Neubauprojekt am Siemens Campus

Die Bauakte ist vollständig digital und aktuell. Der Aufteilungsplan lässt sich direkt daraus ableiten, ergänzt um die durchgehende Nummerierung der Einheiten.

Zusammengelegte Wohnungen in einem Neustadt-Bürgerhaus

Wurden zwei benachbarte Einheiten zusammengeführt, zeigt die historische Akte einen Zuschnitt, den es so nicht mehr gibt – maßgeblich für den Aufteilungsplan ist ausschließlich der heutige, tatsächliche Bestand.

So entsteht Ihr Aufteilungsplan in Erlangen

Der fachliche Ablauf ist bundesweit derselbe. In Erlangen liegt das Gewicht auf dem Abgleich zwischen einer meist gut erhaltenen historischen Akte und dem tatsächlichen heutigen Zustand:

  1. Bauakte prüfen

    Wir klären, ob beim Stadtarchiv eine vollständige, aktuelle Akte vorliegt und ob sie den heutigen Bestand noch zeigt.

  2. Datengrundlage festlegen

    Reicht die Akte nicht aus, planen wir eine Vor-Ort-Vermessung als Ersatz oder Ergänzung.

  3. Einheiten festlegen und nummerieren

    Jede Einheit erhält eine durchgehende Nummer über alle Geschosse hinweg, einschließlich zugehöriger Kellerflächen.

  4. Sonder- und Gemeinschaftseigentum abgrenzen

    Treppenhaus, Dach und tragende Bauteile werden eindeutig als Gemeinschaftseigentum gekennzeichnet.

  5. Plan für Bauaufsichtsamt und Notar übergeben

    Der fertige Aufteilungsplan geht als Grundlage an die Abgeschlossenheitsbescheinigung und die notarielle Teilungserklärung.

Was den Aufwand eines Aufteilungsplans in Erlangen beeinflusst

In Erlangen entscheidet vor allem der Abgleich zwischen Akte und heutigem Bestand über den Aufwand, nicht allein die Gebäudegröße:

  • Übereinstimmung von Akte und heutigem Bestand

    Eine vollständige, aber veraltete Akte erspart keine Vor-Ort-Prüfung – erst der Abgleich mit dem tatsächlichen Zustand entscheidet über den weiteren Aufwand.

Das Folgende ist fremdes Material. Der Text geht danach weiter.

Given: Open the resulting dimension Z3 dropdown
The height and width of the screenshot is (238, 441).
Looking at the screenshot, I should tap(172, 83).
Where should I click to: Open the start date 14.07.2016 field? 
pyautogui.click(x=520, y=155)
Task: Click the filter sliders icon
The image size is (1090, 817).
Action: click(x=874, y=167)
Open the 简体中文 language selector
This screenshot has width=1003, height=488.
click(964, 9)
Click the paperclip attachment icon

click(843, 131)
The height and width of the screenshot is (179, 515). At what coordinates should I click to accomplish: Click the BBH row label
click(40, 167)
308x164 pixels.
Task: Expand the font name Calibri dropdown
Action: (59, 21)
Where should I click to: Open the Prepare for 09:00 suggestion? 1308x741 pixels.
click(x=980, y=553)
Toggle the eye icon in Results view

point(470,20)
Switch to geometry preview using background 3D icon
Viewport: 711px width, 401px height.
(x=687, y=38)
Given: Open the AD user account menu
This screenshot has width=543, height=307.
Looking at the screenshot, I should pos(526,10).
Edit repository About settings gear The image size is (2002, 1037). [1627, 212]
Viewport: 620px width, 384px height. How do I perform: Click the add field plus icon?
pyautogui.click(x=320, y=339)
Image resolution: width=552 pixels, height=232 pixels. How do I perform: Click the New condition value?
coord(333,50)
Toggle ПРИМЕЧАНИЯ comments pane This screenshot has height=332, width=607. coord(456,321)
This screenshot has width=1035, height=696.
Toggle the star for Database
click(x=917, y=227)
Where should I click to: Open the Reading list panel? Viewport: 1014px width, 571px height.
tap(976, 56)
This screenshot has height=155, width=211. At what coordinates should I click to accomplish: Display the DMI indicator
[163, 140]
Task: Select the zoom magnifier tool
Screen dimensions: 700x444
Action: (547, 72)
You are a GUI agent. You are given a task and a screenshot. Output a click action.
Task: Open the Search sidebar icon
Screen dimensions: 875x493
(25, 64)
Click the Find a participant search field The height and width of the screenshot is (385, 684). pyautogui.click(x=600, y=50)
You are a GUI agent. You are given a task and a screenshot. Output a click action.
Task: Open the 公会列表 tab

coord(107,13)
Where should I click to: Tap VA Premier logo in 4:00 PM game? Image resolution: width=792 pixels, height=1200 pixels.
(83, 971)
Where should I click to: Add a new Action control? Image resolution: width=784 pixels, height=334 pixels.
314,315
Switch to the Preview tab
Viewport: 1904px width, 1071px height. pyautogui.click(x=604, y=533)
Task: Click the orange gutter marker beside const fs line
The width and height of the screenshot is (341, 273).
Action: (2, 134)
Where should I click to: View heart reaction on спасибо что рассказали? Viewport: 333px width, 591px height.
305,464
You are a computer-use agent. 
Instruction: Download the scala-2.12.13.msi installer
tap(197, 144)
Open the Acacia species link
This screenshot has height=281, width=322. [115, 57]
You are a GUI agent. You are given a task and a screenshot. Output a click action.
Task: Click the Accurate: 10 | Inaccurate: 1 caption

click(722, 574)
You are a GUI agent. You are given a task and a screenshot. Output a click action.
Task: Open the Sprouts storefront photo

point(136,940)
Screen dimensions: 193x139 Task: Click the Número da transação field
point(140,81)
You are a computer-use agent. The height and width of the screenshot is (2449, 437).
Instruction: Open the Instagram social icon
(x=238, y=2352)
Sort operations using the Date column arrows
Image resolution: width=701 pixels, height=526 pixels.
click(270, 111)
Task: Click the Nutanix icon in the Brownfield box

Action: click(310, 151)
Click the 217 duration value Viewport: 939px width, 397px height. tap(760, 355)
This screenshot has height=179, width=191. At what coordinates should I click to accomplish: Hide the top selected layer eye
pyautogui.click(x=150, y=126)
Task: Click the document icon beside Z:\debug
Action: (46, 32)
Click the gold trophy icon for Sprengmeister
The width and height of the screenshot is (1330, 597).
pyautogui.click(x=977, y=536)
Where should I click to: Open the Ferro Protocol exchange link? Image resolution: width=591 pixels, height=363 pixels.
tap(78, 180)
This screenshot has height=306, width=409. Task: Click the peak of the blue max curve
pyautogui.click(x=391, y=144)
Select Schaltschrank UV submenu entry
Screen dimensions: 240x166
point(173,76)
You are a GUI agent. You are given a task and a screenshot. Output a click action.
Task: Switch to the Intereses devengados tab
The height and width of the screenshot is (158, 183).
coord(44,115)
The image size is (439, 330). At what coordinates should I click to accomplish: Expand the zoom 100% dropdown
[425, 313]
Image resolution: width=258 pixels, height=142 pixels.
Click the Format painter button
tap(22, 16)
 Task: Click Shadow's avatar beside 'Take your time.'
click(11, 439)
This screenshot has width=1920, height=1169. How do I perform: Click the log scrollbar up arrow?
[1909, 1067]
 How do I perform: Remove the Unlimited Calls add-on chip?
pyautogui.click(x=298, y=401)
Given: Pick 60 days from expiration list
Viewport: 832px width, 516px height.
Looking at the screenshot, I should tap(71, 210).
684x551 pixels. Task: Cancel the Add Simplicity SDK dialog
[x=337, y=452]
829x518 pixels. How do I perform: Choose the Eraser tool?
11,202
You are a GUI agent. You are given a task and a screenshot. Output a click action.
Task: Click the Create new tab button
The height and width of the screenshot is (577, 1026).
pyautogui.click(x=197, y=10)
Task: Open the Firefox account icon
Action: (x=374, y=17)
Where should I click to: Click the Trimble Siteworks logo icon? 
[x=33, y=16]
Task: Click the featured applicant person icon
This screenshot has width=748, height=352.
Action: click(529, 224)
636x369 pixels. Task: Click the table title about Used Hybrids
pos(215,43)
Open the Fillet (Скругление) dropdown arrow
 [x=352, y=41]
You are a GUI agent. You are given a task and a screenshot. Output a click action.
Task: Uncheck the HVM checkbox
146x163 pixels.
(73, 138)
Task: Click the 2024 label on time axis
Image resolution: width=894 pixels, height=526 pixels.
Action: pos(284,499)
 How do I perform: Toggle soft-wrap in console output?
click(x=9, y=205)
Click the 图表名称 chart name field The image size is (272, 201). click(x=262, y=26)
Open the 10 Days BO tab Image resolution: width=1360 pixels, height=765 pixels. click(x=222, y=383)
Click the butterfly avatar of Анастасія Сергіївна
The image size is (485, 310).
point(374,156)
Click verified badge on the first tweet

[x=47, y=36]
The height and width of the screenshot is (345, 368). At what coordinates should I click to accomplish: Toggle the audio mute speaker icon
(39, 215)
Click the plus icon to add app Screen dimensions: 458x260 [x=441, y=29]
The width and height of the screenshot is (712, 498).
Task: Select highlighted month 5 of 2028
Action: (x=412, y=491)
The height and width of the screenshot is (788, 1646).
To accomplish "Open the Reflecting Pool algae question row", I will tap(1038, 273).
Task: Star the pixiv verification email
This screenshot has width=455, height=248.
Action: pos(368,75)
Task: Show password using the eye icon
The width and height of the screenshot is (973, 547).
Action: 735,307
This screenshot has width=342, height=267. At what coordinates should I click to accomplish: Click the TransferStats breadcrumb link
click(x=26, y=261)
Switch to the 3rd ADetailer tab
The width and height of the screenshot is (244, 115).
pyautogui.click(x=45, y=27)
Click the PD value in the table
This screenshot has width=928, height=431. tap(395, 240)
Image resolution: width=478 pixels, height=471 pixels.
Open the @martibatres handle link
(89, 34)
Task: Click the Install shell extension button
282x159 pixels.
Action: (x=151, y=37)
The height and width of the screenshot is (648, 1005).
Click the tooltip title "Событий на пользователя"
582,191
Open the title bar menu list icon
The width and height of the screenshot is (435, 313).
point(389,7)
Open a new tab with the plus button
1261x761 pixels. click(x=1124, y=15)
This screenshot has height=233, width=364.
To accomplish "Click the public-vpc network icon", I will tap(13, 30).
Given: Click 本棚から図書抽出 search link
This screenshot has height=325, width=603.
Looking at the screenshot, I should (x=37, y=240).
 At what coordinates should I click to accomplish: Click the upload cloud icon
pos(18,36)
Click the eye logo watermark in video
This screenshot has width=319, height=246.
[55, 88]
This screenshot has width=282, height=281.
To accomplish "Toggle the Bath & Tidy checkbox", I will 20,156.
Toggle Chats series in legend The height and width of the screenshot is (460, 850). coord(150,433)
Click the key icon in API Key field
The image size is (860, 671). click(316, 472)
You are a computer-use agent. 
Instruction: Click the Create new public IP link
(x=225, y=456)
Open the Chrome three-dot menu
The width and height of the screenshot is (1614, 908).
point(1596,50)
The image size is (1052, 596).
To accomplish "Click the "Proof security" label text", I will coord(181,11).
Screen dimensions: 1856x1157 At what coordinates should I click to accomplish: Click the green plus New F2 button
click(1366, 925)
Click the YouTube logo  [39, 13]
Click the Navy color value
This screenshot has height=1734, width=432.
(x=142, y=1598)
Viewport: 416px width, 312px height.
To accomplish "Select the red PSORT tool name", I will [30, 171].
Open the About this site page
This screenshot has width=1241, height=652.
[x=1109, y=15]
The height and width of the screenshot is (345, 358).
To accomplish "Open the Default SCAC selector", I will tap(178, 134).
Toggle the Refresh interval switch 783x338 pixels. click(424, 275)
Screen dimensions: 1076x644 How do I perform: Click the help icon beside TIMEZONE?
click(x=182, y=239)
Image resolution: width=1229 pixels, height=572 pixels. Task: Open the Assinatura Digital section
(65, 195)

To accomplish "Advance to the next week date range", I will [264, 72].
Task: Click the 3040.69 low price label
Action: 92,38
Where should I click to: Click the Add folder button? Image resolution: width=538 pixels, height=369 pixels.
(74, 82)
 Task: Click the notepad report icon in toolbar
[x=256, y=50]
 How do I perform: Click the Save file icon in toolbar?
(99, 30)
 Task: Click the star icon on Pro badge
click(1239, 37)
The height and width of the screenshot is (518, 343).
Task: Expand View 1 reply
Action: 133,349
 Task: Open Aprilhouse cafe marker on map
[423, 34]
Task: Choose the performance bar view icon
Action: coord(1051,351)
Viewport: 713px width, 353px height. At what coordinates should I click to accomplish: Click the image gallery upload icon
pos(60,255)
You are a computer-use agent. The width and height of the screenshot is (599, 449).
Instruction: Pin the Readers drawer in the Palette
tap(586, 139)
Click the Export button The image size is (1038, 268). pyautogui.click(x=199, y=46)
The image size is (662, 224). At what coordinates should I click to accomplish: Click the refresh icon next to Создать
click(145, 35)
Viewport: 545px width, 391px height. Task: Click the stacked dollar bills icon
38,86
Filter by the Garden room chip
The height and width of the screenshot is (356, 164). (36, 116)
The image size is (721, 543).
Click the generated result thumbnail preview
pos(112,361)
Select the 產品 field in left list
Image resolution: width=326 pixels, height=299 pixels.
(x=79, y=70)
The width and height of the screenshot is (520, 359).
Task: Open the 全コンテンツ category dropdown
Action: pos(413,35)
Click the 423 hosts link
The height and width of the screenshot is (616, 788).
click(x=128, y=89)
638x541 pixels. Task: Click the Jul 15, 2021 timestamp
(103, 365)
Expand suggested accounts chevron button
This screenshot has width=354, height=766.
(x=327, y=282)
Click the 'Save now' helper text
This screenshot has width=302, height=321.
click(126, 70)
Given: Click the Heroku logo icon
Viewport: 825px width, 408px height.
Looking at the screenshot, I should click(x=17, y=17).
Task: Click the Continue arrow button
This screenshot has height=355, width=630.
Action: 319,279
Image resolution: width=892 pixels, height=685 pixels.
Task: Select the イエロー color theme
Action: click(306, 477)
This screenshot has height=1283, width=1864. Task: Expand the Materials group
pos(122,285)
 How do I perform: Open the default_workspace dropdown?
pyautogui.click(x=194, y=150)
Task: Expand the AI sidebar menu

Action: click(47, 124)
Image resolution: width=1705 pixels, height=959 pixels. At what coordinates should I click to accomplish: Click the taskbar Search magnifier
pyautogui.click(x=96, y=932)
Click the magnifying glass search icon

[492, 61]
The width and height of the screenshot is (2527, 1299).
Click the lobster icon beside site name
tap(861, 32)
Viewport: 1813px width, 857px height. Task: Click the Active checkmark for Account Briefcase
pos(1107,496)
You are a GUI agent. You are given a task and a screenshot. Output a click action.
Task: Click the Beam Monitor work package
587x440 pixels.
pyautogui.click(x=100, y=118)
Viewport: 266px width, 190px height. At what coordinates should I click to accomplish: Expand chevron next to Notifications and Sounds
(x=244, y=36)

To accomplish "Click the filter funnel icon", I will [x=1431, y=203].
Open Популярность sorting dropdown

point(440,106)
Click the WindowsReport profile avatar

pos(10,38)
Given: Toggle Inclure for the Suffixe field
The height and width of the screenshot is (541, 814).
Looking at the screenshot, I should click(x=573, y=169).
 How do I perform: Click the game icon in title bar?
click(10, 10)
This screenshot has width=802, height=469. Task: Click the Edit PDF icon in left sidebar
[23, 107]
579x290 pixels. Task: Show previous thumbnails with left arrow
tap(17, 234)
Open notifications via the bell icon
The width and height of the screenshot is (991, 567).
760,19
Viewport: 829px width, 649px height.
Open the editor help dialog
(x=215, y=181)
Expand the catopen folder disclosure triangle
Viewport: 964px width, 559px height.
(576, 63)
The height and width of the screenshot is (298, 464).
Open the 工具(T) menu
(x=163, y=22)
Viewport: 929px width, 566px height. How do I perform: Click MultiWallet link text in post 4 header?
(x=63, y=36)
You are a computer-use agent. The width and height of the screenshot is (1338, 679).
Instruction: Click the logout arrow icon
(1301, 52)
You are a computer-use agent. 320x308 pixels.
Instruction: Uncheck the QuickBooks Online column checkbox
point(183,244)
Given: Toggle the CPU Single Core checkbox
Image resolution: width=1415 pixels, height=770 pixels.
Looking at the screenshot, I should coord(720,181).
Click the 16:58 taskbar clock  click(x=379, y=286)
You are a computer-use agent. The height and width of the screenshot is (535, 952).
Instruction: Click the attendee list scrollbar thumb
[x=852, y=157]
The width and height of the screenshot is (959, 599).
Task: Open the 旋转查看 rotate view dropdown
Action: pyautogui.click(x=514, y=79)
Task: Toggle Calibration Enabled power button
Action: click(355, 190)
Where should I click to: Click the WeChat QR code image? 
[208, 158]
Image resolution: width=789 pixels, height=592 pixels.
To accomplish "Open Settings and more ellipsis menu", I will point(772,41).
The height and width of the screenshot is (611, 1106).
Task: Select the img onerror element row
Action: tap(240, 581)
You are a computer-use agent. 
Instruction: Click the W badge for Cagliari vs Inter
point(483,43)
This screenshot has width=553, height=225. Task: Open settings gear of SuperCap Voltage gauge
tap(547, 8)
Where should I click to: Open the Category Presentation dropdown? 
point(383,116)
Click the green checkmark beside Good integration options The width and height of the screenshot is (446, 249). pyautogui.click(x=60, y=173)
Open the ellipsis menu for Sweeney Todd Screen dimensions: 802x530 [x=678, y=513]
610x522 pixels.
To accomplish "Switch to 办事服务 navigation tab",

  • Neustadt-Raster oder gewachsene Altstadt

    Das regelmäßige barocke Straßenraster ist meist unkomplizierter zu erfassen als eine verwinkelte Altstadtparzelle.

  • Anzahl und Zuschnitt der Einheiten

    Mehr Einheiten bedeuten mehr Nummerierungs- und Abgrenzungsaufwand.

  • Getrennt liegende Nebenräume

    Kellerflächen, die vom Hauptgebäude räumlich getrennt liegen, müssen zusätzlich eindeutig der richtigen Einheit zugeordnet werden.